**Exercise requirements:**
Copy out, word for word, the portion of the Olivia Parker story below, starting with "At the time, the" and going on through "at the door.".

**Given text:**
[Start]

The first time Olivia Parker found herself inside an MMA gym, she says she couldn’t get out fast enough.
She means that literally.
As in, she physically couldn’t run up the stairs and out the door before one of the instructors grabbed her and cajoled h…

The first time Olivia Parker found herself inside an MMA gym, she says she couldn’t get out fast enough.

She means that literally.

As in, she physically couldn’t run up the stairs and out the door before one of the instructors grabbed her and cajoled her out onto the workout mats.

The whole thing was a big misunderstanding.

At the time, the 32-year-old high school English teacher says she weighed around 320 pounds. After years of struggling to lose weight without much success, Parker had signed up to take part in a citywide fitness competition in her hometown of Seymour, Tennessee, about 20 minutes east of Knoxville.

The competition—which was like a local version of The Biggest Loser—had one simple rule: Work out at least once a week or be disqualified.

Unfortunately, when Parker and two other women showed up for the Thursday night bootcamp class they’d signed up to take, they found it full and were turned away at the door.

Eager to find another class, Parker saw signs saying there was a kickboxing session happening in the basement of a nearby church. Thinking it would be a normal cardio kickboxing class, she and the other women decided to check it out.

Turned out, it was a little more intense than that.

“We got about halfway down the stairs to the basement, and I started smelling that gym, manly, corn-chip smell,” Parker says. “One of the girls was like, ‘Uh-uh. I’m out,’ and she bailed right then. Me and the other girl both just gulped but kept going down the stairs.”

Parker didn’t know it, but she was walking into a striking session held by the Knoxville Martial Arts Academy. The local gym offered a variety of fitness classes to the general public but also trained UFC fighters like light heavyweight contender Ovince Saint Preux and lightweight Rafael Oliveira.

When Parker got to the bottom of the stairs, the first thing she saw was Saint Preux‘s 6’3″, 220-pound frame in a cage in the middle of the room. At that moment, Saint Preux scooped up his sparring partner and slammed him down with a terrifying thud.

“The whole room just shook, and I was thinking, ‘Holy crap, what is this?'” Parker says. “I kind of panicked. The girl who was with me just turned and was gone. My problem was, I was 320 [pounds], I was out of shape, I could not run that fast.”

[End]

**Data section:**
[Start]

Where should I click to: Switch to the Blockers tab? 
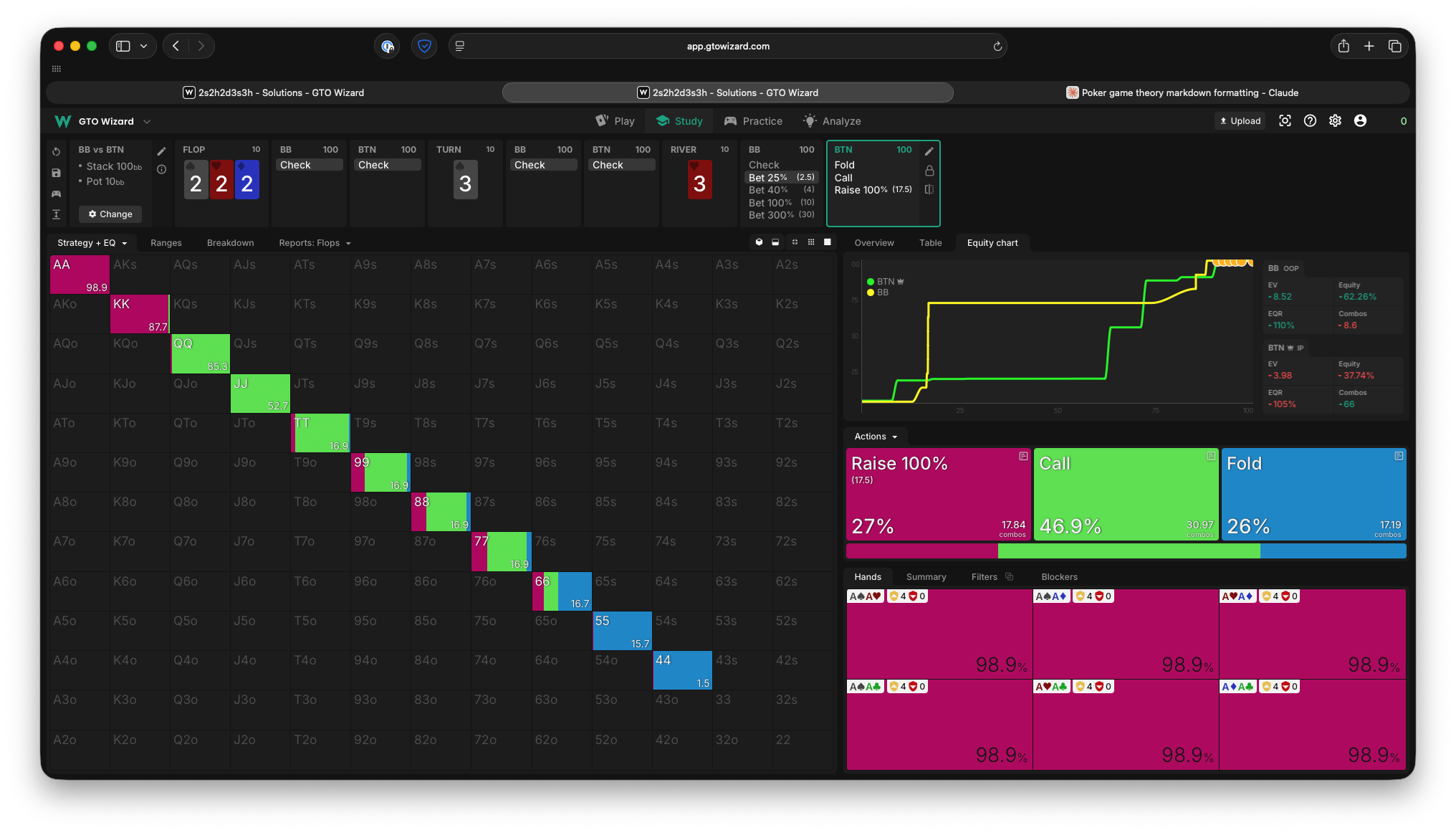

[End]

**Correct answer:**
At the time, the 32-year-old high school English teacher says she weighed around 320 pounds. After years of struggling to lose weight without much success, Parker had signed up to take part in a citywide fitness competition in her hometown of Seymour, Tennessee, about 20 minutes east of Knoxville.

The competition—which was like a local version of The Biggest Loser—had one simple rule: Work out at least once a week or be disqualified.

Unfortunately, when Parker and two other women showed up for the Thursday night bootcamp class they’d signed up to take, they found it full and were turned away at the door.